Lo hanno detto in conferenza stampa ieri i consiglieri di opposizione del Comune dell’Aquila Giorgio De Matteis, Emanuele Imprudente, Luigi D’Eramo e Daniele Ferella, sulla situazione del sequestro degli 800 balconi del Progetto C.a.s.e. e dello sgombero di un’intera piastra, la prima ma forse non l’ultima a essere chiusa considerate le criticità che stanno via via emergendo. 

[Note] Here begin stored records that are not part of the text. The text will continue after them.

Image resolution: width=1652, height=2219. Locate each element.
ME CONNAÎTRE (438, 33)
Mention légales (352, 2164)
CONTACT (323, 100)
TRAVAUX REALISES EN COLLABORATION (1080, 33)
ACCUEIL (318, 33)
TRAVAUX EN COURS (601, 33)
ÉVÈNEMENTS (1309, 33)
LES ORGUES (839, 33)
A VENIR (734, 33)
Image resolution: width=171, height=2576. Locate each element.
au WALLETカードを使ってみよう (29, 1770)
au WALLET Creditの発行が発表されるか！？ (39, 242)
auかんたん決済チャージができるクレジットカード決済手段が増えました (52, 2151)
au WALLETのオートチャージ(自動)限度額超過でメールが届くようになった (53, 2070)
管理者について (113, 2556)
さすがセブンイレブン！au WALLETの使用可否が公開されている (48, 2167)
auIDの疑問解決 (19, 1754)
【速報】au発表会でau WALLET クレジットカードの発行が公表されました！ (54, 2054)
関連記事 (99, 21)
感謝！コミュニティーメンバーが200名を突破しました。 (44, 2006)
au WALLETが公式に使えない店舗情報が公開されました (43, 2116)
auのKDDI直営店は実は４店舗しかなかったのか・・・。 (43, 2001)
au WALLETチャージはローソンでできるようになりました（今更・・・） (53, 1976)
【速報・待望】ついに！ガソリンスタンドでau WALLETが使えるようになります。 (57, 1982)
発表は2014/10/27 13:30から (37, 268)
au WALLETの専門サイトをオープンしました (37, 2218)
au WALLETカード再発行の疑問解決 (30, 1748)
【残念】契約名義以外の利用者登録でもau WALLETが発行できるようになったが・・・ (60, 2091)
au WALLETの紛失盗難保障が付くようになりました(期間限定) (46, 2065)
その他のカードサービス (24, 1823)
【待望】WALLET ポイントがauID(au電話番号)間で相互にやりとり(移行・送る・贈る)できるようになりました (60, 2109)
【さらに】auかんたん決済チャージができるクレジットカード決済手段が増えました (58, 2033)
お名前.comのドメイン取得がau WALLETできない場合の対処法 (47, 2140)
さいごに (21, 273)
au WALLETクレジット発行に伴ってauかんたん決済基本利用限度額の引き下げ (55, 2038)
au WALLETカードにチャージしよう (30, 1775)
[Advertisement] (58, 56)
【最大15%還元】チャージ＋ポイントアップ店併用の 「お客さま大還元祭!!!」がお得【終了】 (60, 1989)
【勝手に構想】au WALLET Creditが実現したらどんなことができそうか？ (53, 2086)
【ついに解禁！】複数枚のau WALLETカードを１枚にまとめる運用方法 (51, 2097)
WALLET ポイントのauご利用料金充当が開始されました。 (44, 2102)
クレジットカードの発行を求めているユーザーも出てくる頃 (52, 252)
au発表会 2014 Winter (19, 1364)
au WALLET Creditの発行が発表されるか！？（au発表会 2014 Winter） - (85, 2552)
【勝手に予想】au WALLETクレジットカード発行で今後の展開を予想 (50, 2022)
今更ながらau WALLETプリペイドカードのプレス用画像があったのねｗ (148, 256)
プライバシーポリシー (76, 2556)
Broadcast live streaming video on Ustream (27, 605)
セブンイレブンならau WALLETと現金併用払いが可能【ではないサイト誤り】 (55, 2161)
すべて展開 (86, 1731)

“Con l’acquisizione al patrimonio del C.a.s.e., nel settembre 2012, è stato sancito un passaggio irreversibile”, le parole di De Matteis, che ha aggiunto: “La maggioranza in Consiglio non volle neppure considerare la possibilità di lasciare a carico dello Stato, per almeno 10 anni, la manutenzione degli edifici. E ora siamo alla catastrofe economica e politica, con Cialente scaricato sia dal premier Matteo Renzi che dal capo della Protezione civile Franco Gabrielli“. 

Per i 4 consiglieri comunali “La chiusura anticipata dell’emergenza, voluta da Cialente e dal centrosinistra per poter gestire in proprio la situazione, si è rivelata un errore politico stratosferico, le cui conseguenze ricadranno sui cittadini che saranno costretti a subire pesanti salassi per dar modo al Comune di eseguire la manutenzione straordinaria sugli alloggi post-sisma”. 

I consiglieri, tra l’altro, hanno accusato Cialente di aver scambiato “la sòla per una grande opportunità”.

Una polemica forte è stata rivolta anche al centrodestra, vedi Forza Italia, “che imperversa con la politica degli annunci”.

Nel mirino anche il presidente della V Commissione Raffaele Daniele “che, forse per stanchezza, non ha calendarizzato gli incontri su questo spinoso problema“.